SET PROBLEM A
Answer these questions using the Bible Works forum thread.
(i) On which platform does the poster say older Windows software applications cannot be installed?
(ii) Which software does the poster say is coming for Android and iOS early next year?
(iii) On what kind of device did the poster recently try Bible Works?
SET PROBLEM B
Write out everything in the Bible Works forum thread from "## jogri17 (Nov" down to "(i.e. pretty tiles).".

DOCUMENT SEGMENT
# Is Bible Works doomed?



## jogri17 (Nov 11, 2012)

I am opening up a thread for discussion. It seems clear to me that the global market is more and more on mobile devices. Most people access facebook through various apps and fewer and fewer actually go to the trouble to type in the address bar. iOS and Android are huge. And when you look at Windows 8 and Mountain lion there is a clear integration to make it more mobile "feeling". On Windows RT, you cannot install older windows software applications, and while Windows 8 allows you to keep much of the older software, it is seems pretty evident (in my mind at least) that Microsoft want to people people more and more towards the Metro Interface (i.e. pretty tiles). 

Clearly this massive change will not happen over night. However it seems that Bible works is in for a huge problem. Now, they will off set a bit of this because they finally ported it into a mac version (that clearly looks like a port). Good for them. But the problem remains that most software now a days is multi-platform. Office is coming for Android and iOS early next year. iTunes does work on windows (and is easily imported with WINE into Linux). Google docs works in any browser. And on and on. But Bible works has always remained inexpensive because they tried to work on minimizing interface updates, getting good book licenses, and focusing on Bible study in a narrow sense of studying its text. While I am grateful for this, it remains a very old piece of software. Old doesn't mean bad, but now that more and more touch screen is becoming a standard... Touch with Bible Works is horribly awkward. I tried the other day Bible Works on a windows 8 tablet (not RT) and it was a horrible experience and the layout makes it near impossible to use with any profit. The UI wasn't the only problem, but also reading it was cluttered and hard because you can't change the background or font.

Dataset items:
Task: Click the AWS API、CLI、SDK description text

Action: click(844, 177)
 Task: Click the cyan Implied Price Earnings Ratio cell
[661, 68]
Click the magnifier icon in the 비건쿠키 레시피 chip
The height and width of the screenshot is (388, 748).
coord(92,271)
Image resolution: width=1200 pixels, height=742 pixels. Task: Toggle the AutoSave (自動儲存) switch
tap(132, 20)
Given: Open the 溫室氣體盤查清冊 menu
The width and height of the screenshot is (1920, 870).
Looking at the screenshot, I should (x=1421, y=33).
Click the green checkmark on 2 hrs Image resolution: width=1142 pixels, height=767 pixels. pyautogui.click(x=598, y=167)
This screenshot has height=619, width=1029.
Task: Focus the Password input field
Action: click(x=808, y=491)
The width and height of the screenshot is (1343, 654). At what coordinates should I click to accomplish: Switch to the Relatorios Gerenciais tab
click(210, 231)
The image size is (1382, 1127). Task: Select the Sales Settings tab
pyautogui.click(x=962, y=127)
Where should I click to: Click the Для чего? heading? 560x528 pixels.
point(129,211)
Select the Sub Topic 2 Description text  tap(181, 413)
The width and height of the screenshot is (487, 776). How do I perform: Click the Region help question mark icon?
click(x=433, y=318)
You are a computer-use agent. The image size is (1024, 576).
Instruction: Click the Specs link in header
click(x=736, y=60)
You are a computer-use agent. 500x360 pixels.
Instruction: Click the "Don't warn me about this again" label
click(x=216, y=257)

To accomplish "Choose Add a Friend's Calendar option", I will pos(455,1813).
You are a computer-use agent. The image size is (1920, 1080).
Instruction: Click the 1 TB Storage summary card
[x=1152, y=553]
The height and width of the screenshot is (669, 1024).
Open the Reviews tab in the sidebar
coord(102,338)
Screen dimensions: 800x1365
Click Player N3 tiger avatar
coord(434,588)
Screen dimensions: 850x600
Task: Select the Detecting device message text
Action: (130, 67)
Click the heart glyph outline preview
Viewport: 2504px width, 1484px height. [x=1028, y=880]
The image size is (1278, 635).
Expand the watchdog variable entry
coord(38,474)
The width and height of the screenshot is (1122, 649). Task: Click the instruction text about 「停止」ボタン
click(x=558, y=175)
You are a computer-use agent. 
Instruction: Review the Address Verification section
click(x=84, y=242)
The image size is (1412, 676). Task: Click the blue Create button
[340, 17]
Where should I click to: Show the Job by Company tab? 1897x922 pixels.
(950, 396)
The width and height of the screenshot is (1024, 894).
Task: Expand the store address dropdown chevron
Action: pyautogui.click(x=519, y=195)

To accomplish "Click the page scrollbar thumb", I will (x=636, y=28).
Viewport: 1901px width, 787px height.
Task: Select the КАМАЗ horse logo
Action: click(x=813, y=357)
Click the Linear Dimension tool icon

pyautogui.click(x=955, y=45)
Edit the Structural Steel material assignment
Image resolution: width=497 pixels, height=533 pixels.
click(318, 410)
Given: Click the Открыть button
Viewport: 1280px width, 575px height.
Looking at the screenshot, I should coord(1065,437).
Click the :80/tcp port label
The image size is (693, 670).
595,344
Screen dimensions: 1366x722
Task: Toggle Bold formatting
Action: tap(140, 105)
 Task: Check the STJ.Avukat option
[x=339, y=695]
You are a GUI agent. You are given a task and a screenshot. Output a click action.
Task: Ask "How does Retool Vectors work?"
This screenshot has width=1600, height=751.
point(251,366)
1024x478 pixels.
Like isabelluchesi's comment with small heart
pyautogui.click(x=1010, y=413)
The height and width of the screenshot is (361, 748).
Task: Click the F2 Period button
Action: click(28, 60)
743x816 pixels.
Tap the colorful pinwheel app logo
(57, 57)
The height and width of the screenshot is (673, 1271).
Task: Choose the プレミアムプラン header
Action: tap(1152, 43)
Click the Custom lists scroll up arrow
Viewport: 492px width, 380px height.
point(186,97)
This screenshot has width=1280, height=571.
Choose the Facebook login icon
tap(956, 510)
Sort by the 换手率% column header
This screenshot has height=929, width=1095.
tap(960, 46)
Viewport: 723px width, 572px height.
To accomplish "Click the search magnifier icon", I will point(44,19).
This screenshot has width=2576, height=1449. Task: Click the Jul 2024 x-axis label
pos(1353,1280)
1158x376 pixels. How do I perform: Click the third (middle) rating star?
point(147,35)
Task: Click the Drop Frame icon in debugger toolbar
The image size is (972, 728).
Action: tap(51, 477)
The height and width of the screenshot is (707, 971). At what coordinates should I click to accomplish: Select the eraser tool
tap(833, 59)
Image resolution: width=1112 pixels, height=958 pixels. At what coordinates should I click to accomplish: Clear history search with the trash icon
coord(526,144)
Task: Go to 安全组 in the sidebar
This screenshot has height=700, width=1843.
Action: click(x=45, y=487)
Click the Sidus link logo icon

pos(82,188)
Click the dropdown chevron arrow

PROBLEM SOLUTION A
(i) Windows RT
(ii) Office
(iii) A Windows 8 tablet (not RT)

PROBLEM SOLUTION B
## jogri17 (Nov 11, 2012)

I am opening up a thread for discussion. It seems clear to me that the global market is more and more on mobile devices. Most people access facebook through various apps and fewer and fewer actually go to the trouble to type in the address bar. iOS and Android are huge. And when you look at Windows 8 and Mountain lion there is a clear integration to make it more mobile "feeling". On Windows RT, you cannot install older windows software applications, and while Windows 8 allows you to keep much of the older software, it is seems pretty evident (in my mind at least) that Microsoft want to people people more and more towards the Metro Interface (i.e. pretty tiles).